§ REQUIRED WORK
Could you rewrite the paragraph that begins "But I’ve also been discomfited" in the text about Robert Evans below, making it shorter but keeping its main facts?

§ SUPPLIED TEXT
But I’ve also been discomfited by the level of influence this ‘figure’ of Robert Evans has had on leftist media and popular leftist thought. He’s become a celebrity, essentially, and while I haven’t seen evidence of anyone worshiping him or dogmatically defending everything he says, that’s a fear I have about radical figures and spaces. People gravitate towards charismatic individuals with confident answers.
In his work on radicalization, Evans pointed out that so many people drawn to fascist positions online see these views as providing them with an identity and their lives with a meaning. How do leftists know their movements won’t fulfill a similar function or create leader cults around their online celebrities? It’s worth asking: if leaders are a bad idea, then how does a culture actually make that radical ideal real, the way Evans seems to have found it real when he went to Rojava and found people helping their neighbors and reconstructing their wartorn society instead of blindly following authority?

§ EXTRACTED RECORDS
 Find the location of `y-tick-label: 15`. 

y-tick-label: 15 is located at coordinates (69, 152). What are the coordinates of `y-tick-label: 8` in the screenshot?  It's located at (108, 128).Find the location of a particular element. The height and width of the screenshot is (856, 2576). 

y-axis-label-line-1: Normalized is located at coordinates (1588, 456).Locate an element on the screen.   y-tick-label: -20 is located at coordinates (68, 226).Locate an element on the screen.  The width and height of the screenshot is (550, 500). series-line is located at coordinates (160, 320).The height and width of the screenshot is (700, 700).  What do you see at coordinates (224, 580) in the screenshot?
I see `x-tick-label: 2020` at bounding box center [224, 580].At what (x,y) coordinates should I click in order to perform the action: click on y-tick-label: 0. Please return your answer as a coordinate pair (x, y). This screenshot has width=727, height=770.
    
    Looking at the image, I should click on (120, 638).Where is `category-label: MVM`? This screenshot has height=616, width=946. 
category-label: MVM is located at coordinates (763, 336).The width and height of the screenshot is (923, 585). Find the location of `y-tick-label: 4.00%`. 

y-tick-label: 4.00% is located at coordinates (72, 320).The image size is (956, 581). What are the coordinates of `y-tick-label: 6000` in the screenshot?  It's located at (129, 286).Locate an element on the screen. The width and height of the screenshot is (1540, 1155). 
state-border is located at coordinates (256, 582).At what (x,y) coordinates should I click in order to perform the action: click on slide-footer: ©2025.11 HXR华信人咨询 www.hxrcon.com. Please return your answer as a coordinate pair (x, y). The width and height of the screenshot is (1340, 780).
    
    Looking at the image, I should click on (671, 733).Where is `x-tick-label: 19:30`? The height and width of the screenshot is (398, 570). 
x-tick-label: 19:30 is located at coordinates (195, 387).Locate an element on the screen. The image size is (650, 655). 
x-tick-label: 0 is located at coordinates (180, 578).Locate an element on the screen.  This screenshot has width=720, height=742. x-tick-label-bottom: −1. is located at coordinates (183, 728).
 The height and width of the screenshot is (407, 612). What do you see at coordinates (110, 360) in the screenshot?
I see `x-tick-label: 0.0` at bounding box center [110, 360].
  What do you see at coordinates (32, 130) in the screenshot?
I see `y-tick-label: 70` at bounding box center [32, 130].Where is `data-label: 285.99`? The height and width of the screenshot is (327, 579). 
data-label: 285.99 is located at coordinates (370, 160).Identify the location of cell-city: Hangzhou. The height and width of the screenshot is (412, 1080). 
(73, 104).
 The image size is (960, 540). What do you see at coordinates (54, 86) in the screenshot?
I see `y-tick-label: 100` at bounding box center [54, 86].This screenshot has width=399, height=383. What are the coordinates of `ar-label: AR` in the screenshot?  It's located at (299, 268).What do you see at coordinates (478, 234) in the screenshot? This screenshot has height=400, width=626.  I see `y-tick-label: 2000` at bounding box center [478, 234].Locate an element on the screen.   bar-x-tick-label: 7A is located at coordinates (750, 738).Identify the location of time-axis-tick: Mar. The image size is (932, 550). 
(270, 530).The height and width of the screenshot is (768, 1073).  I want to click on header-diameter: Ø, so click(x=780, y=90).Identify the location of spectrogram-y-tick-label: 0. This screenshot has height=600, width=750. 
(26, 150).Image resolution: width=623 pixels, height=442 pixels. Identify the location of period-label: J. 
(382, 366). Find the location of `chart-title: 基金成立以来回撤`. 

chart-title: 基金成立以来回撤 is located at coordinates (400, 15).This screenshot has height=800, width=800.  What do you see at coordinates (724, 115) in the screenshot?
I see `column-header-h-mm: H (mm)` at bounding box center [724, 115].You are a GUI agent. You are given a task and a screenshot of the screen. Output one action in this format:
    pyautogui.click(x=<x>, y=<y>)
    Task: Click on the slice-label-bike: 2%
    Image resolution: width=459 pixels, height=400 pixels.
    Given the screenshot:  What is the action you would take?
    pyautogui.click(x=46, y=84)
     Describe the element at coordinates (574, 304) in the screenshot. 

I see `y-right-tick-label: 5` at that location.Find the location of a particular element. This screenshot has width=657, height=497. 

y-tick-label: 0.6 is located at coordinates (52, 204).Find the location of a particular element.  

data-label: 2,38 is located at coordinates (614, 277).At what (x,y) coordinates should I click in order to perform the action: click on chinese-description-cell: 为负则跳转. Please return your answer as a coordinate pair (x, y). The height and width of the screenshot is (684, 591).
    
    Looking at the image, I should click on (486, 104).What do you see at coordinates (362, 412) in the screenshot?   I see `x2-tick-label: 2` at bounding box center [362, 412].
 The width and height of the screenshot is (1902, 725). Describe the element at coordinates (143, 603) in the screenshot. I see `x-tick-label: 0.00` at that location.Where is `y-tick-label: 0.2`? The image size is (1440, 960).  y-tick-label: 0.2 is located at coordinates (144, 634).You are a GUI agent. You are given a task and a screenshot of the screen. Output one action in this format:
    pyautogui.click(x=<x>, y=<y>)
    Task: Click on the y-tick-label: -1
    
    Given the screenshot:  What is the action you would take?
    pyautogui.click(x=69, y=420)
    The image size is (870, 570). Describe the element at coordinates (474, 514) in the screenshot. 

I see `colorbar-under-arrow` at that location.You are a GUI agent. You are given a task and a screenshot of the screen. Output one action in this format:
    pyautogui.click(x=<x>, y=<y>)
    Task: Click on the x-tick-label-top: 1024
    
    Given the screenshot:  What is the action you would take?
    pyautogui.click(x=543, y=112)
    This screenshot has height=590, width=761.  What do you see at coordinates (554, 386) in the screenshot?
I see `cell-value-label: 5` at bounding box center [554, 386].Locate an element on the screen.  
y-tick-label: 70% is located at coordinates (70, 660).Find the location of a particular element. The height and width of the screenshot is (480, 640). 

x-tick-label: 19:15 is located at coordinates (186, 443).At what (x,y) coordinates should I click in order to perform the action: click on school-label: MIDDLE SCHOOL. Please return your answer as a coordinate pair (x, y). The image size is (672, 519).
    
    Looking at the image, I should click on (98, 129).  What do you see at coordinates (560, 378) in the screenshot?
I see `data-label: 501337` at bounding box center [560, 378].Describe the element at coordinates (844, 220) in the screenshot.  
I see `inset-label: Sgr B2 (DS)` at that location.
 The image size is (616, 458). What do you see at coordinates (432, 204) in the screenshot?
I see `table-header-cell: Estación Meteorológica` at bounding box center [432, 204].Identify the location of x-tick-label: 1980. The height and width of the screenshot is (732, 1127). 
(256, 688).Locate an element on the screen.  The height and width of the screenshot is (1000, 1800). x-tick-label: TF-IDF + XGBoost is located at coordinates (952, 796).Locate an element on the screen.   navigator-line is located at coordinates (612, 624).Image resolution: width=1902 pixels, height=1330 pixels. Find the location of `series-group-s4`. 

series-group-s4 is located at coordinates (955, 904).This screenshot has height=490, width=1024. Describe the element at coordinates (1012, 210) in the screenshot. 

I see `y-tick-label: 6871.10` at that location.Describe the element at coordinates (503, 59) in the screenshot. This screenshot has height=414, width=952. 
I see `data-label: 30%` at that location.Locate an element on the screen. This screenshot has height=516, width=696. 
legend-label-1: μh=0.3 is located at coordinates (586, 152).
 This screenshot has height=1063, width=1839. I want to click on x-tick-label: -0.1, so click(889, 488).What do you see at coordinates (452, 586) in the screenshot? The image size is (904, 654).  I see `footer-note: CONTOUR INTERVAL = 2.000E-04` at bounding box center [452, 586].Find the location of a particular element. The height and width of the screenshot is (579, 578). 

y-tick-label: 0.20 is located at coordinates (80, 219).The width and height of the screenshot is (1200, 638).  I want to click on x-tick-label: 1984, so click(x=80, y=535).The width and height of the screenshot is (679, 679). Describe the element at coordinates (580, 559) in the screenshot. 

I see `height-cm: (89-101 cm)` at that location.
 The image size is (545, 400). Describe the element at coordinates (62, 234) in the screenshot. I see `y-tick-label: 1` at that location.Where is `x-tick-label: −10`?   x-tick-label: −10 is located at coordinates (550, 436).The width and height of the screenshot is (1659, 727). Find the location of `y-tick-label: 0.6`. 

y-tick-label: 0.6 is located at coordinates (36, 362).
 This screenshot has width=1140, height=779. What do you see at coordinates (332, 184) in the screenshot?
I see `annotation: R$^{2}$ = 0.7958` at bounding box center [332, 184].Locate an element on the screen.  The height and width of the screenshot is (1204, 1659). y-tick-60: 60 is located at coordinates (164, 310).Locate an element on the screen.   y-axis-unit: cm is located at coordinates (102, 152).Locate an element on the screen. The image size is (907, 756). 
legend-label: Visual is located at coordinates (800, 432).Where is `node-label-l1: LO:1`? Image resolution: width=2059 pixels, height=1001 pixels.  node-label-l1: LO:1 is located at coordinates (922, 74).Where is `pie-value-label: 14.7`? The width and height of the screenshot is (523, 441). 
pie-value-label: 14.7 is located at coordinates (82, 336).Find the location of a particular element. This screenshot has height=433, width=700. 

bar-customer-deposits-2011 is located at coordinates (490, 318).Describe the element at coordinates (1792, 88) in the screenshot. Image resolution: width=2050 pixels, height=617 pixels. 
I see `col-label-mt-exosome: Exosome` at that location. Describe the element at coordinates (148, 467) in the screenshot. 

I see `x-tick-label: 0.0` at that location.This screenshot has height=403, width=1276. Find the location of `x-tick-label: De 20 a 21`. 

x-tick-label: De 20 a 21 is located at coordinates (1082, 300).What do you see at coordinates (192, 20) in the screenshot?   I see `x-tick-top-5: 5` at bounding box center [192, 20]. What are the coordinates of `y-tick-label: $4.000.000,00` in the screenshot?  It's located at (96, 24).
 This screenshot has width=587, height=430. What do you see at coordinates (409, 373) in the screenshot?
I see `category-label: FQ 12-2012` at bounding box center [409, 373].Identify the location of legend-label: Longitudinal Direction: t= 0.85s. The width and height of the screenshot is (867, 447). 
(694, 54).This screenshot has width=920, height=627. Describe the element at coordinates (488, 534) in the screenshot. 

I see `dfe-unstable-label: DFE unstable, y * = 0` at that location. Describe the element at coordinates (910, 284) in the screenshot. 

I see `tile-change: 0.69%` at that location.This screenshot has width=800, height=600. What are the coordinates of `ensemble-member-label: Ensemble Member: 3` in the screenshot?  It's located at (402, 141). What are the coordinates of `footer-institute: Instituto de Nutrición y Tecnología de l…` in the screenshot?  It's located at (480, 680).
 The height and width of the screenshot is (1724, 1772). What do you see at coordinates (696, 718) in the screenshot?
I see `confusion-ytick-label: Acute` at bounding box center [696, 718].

§ ANSWER
I'm also uneasy about how much influence Robert Evans has had on leftist media and thought. He's essentially become a celebrity. I haven't seen anyone worship him or defend everything he says, but I fear that happening with radical figures and spaces, since people are drawn to charismatic individuals with confident answers.